Después de eso, la afición euskaldun tomó las salidas y las metas, las cumbres y las cunetas, atravesó las nubes de Marie Blanque y se asentó a la rueda del gigante del Tourmalet. Se convirtió en el mejor amigo del ciclista plateado que, desde entonces, nunca más volvió a rodar solo. Porque el triunfo de Laiseka en el debut del Euskaltel en la ronda gala fue más allá de lo deportivo. Tuvo suspense, simbología y misticismo. La victoria de Roberto fue colectiva porque no solo presentó al mundo el ciclismo vasco, sino también le descubrió su apasionada afición.

De repente, los Pirineos se volvieron naranjas. Se convirtieron en la ciudad de vacaciones para todos los seguidores vascos. Al menos para todos con la suerte tener sus días de descanso justo cuando el Tour pedalea por esta cordillera. Neveras, portabicis e ikurriñas fueron macuto suficiente para dejar boquiabierto al planeta.

Invitación del equipo a la afición en Pirineos ARCHIVO

Todos cayeron prendidos de la marea naranja, una cremallera que se abría al paso de los mejores ciclistas. No se libraron ni Lance Armstrong ni Jan Ullrich a comienzo de siglo. Ni Chris Froome ni Alberto Contador una década después. Tampoco pudieron huir ni Tadej Pocagar ni Jonas Vingegaard en las últimas ediciones. Todos, absolutamente todos, acabaron rendidos a la afición vasca. Reverenciados. Porque no se puede llegar al podio de París sin rendir honores a la marea naranja.

El triunfo de Iban Mayo en 2003 fue lejos de los Pirineos, en Alpe d’Huez, donde el color del Tour volvía a ser el amarillo. Sin embargo, sirvió para aumentar los discípulos del Euskaltel-Euskadi. El proyecto de Miguel Madariaga multiplicó los apóstoles como el pan y los peces y se convirtió en una ola que empapó los Pirineos de la mejor animación ciclista.

Nunca antes se había visto algo así en el mundo del ciclismo: los corredores flipaban con la vehemencia vasca y la televisión se relamía con el delirio naranja. La marea del Euskaltel-Euskadi era imparable y se plantó en 2011, de nuevo en Luz Ardiden, donde empezó todo, para ejercer de notario en la victoria de Samuel Sánchez. Fue el tercer y último triunfo del Euskaltel-Euskadi en el Tour. Después, desapareció.

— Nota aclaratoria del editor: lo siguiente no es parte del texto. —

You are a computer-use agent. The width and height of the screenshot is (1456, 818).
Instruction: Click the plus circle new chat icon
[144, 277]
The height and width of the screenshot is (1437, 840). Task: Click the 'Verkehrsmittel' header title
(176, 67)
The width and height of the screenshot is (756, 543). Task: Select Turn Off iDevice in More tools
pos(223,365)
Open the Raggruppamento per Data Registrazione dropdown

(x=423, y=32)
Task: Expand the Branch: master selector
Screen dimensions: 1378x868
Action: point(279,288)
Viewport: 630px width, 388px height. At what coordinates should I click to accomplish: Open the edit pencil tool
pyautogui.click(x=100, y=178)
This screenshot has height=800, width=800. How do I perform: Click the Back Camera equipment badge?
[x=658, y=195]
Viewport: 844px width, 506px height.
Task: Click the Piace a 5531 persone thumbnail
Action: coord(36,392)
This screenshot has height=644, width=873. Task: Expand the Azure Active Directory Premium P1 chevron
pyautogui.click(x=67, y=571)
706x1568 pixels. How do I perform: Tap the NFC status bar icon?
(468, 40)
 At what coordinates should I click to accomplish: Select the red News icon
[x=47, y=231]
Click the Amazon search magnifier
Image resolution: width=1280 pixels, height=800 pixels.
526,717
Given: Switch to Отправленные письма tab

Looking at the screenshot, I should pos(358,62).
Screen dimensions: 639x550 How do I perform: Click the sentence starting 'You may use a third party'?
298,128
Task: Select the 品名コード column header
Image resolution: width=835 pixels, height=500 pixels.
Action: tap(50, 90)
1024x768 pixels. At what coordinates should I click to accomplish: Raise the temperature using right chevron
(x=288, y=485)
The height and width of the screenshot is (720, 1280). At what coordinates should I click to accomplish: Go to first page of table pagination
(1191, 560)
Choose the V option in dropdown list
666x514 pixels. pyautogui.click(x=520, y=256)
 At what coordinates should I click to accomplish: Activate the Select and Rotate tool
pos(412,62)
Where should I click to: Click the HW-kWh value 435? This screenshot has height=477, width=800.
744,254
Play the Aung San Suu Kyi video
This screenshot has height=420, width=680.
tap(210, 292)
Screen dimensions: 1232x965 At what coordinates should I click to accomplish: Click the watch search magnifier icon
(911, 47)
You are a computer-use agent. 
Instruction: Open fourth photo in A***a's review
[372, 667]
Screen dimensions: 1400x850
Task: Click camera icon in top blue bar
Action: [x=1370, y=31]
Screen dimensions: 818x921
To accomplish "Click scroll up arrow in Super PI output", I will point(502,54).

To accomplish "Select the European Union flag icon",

Cierto es que ahora, gracias al empeño de Mikel Landa, el proyecto resurgió de entre sus cenizas, pero lo cierto es que realmente el Euskadi nunca murió. Su afición siguió ahí. En lo más alto del Portet d’Aspet, en la cima de Aubisque o tocando el cielo desde Peyresourde. La marea naranja siguió animando al Tour aunque su equipo ya no estuviera. 

AFICIÓN SIN EQUIPO

Por eso, aunque los seguidores vascos tampoco estarán huérfanos en el Tour que comienza en casa, estarán en los Pirineos. Entre Pau y Cauterets-Cambasque, en Marie Blanque, Tourmalet y Aspin, volverán a llenar cunetas para demostrar que la marea naranja va muchísimo más allá de lo deportivo.